As I’ve watched each character on Lost struggle with the choices that have lead to redemption for many of them over the past six years (many were engaged in battle in two worlds simultaneously, I should stop complaining), my husband and I have endeavored to make the right ones for our son, then our sons, then our entire family as we’ve taken this journey. I’m not certain the choices we’ve made have always been correct. Some days, just like the characters on Lost, I think we haven’t even come close. I’ve witnessed the actors fight to exit the island with all of their will, and sat mesmerized as many of them realized departure wasn’t the answer, that escaping a geographical location would not release them from their inner torments. I mirror their conflict when I contemplate how I regard my sons’ “extra”, when I attempt to consolidate my acceptance of their plight with my understanding that I will never be completely at peace with it. I understand it is ultimately my choice as to how I view this disorder and how it manifests in my family. It may truly be the sole event over which I have any control.
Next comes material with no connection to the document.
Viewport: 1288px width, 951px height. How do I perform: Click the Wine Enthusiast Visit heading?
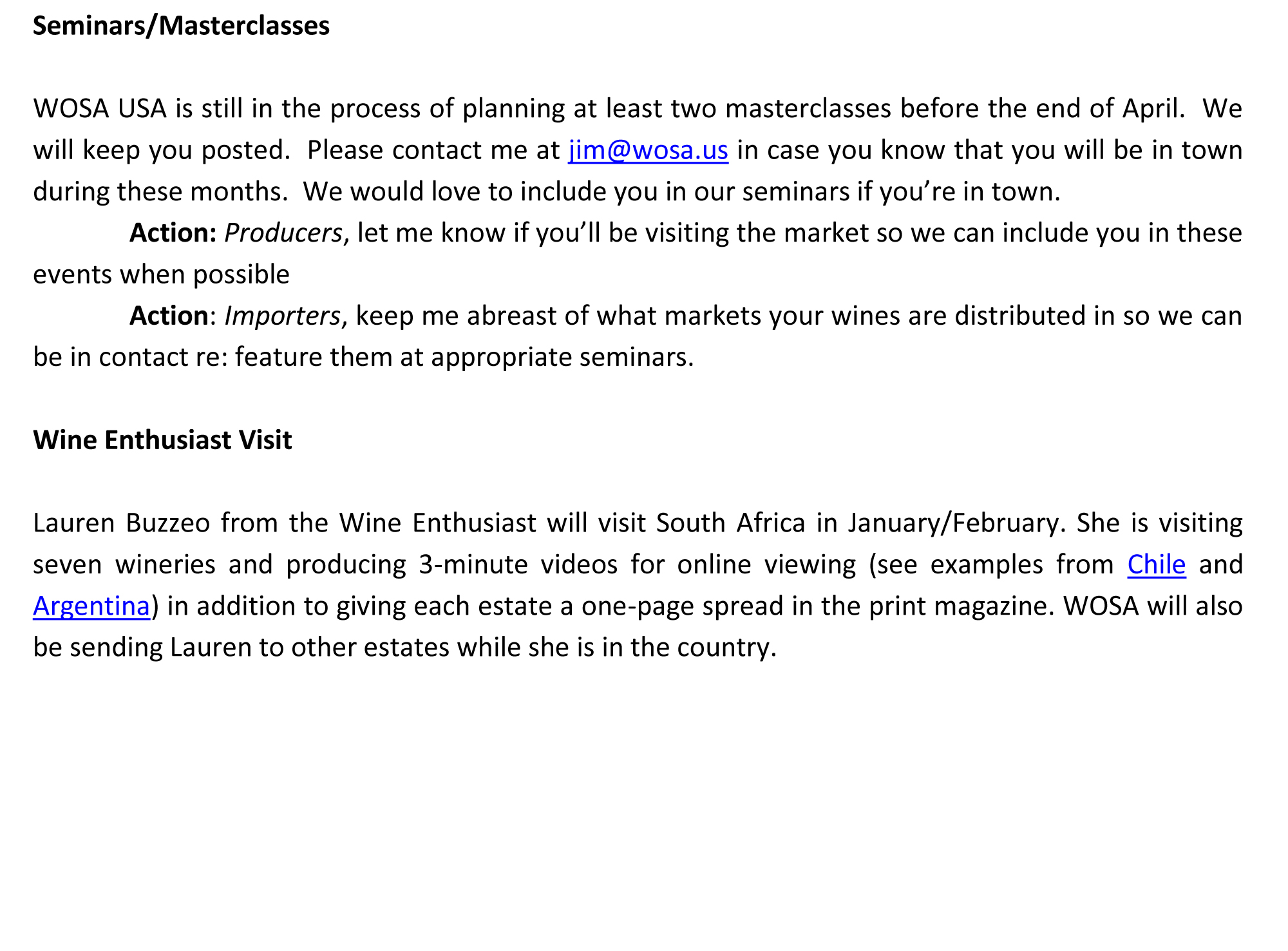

I have to admit that the one theme that has resonated most with me over Lost’s tumultuous journey is the one embodied by the good doctor, Jack Shepherd. Watching his tenuous transformation from a man of science to a man of faith for more than half a decade has enabled me to define my concept of faith, and to whom I bestow it upon. Back in the day, my faith was unquestionably linked to my parents and grandparents, then as I grew older came the subtle shift to friends and husband. Ultimately, my choices have lead me to a greater faith in myself. This feeling, this certainty, is stronger than any I personally have ever encountered in my Presbyterian parish when I was growing up, or later in the great cathedrals of Europe as I prayed and waited for a feeling, a moment, even the slightest sign that indeed something was out there greater than myself. I tried. It never came. It hasn’t to this day.
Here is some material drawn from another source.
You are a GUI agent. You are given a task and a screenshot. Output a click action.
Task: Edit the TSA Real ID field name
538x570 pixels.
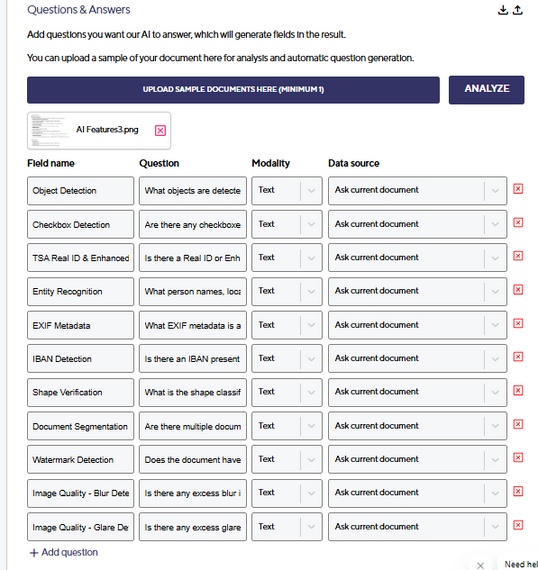click(80, 258)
But what has evolved in me is a confidence that although there will be bumps along the road of life – polar bears, Smoky, a disastrous detour of a storyline – eventually my husband and I will figure it out. Sometimes it won’t be pretty. I have not been above imagining a sideways world myself, one without sleepless nights, the vagaries of intermittent OCD, and a seemingly endless supply of poop. I had twenty months of “normal” with my second son, and although that experience was difficult at times too, it never carried with it the emotional pitfalls that an autism sentence inherently conveys, and for me that has been the most difficult concept of all to transcend, the idea that this is permanent. There is no escape for this family, no plane that might or might not be blown up to whisk us away from autism island.

I have learned, however, that a fairly happy ending is indeed possible.
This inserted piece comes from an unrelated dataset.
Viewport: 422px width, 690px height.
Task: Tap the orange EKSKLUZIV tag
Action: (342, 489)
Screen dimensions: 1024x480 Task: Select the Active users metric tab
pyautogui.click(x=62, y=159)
I know there are naysayers, but for this fan, I now feel this is THE BEST ENDING OF A TELEVISION SERIES EVER. No, not every mythological question was answered, and we’ll never know how long each of the characters lived in their parallel universe, and how they died. I do know however, that as we watched Matthew Fox’s eye close in the only possible last scene that could have given me closure, my husband and I had already been bawling for twenty minutes and had vowed at least six times to become better human beings.

I hope it lasts.

So for now I’ll say goodbye to the show that has followed my family’s progress from downright miserable to most days enjoyable, and at the very least, tolerable. I will count the months until the six season box set is made available for my viewing pleasure, and will voraciously explore every extra, deleted scene and actor’s chat made available to me, save the choice to be regaled by the aforementioned options in Spanish. I will hope for yet another hit show or movie for Matthew Fox whose work I’ve enjoyed since his Party of Five days, and pray that no other network will feel compelled to try to emulate Lost’s success with some flimsy replica which I will be forced to disparage. Some things in life, and in art, are simply epic, and cannot be repeated.

To the writers, actors, directors and producers of the show (and the craft services employees who kept them happy), I bid a fond adieu, and my thanks for six incomparable years of entertainment.

Your fans, are indeed, lost without you.